Enter Ruth M. Melkonian-Hoover and Lyman A. Kellstedt with Evangelicals and Immigration. Melkonian-Hoover and Kellstedt bring to the conversation a historically informed, statistically rigorous study—one of the few that sheds more light than heat on the conversation about evangelical opinions on immigration policy. Among other things, the authors point out that evangelical responses to immigrants, immigration, and immigration policy have changed over time, ranging from rejection spurred by cultural and national fears or theological interpretations of the rule of law, to embrace and inclusion rooted in mercy or hospitality. Melkonian-Hoover and Kellstedt demonstrate that both of these impulses are presently evident in significant differences between non-white evangelicals and white evangelicals, the latter sharing many anti-immigrant sentiments with white mainline Protestants and white Catholics, one among many findings that suggests ethnicity, among other demographic variables, is as important an independent variable as religious tradition. Indeed, Melkonian-Hoover and Kellstedt find that religious practice in the form of exposure to evangelical church services, “softens, rather than hardens” attitudes toward immigrants. In other words, the authors find fault lines, but the fault lines seem to be driven by ethnicity and religious practice, rather than religious tradition.

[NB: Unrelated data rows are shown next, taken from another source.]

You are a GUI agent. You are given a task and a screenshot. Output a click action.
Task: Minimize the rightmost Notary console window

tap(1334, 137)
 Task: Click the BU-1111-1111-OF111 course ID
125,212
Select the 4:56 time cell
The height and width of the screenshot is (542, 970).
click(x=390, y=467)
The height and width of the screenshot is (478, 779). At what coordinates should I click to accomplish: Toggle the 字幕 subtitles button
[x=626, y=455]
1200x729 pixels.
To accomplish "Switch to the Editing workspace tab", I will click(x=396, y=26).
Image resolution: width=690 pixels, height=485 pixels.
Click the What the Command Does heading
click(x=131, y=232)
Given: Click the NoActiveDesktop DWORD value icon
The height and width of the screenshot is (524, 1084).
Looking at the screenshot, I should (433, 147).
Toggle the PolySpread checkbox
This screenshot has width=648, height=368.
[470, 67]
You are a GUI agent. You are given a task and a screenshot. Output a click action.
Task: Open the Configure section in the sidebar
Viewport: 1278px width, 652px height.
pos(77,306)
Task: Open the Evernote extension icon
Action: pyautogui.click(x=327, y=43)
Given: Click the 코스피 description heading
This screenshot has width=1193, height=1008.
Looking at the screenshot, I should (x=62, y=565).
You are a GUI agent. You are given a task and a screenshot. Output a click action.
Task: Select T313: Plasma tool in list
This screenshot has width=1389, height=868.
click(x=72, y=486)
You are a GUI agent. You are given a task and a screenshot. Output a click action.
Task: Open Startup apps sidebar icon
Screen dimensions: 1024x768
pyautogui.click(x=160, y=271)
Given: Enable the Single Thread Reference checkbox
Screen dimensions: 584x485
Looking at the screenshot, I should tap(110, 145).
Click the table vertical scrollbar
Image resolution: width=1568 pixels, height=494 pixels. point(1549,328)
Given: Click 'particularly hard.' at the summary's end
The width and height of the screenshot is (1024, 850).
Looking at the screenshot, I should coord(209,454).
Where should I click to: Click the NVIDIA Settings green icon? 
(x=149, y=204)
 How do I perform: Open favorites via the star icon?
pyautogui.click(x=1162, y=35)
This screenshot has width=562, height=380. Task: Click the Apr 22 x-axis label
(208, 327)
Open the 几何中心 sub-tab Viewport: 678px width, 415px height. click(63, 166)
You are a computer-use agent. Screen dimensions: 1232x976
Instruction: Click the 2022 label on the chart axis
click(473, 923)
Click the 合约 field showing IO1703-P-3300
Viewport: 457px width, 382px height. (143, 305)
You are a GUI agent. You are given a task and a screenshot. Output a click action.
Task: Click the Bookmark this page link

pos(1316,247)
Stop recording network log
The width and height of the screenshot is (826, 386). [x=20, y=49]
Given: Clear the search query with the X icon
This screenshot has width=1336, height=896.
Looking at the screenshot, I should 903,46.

The authors also suggest a division between laity and leadership. Political and social variables have motivated an intensification of anti-immigrant sentiment among evangelical laity. At the same time, support for comprehensive immigration reform, motivated by biblical teachings on hospitality, engagement with missions, and compassion for the plight of separated families, has grown among evangelical elites—though one wonders whether or not there is a growing cleavage among elites as well. On this point and others, Melkonian-Hoover and Kellstedt leave considerable room for further exploration. Indeed, over the past four years it has sometimes seemed as if the fate of evangelical political engagement hung in the balance of a cage match between evangelical elites, between “thought leaders” who are themselves divided on immigration and other political issues.

In the end, it may be that neither supposedly politically driven xenophobia nor biblically faithful philoxenia is endemic to evangelical Christianity, but it may be precisely the fissure, itself, that is endemic to evangelicalism. It may be that Melkonian-Hoover and Kellstedt’s most important insight is that fault lines are not momentary, but are enduring characteristics of evangelical Christianity.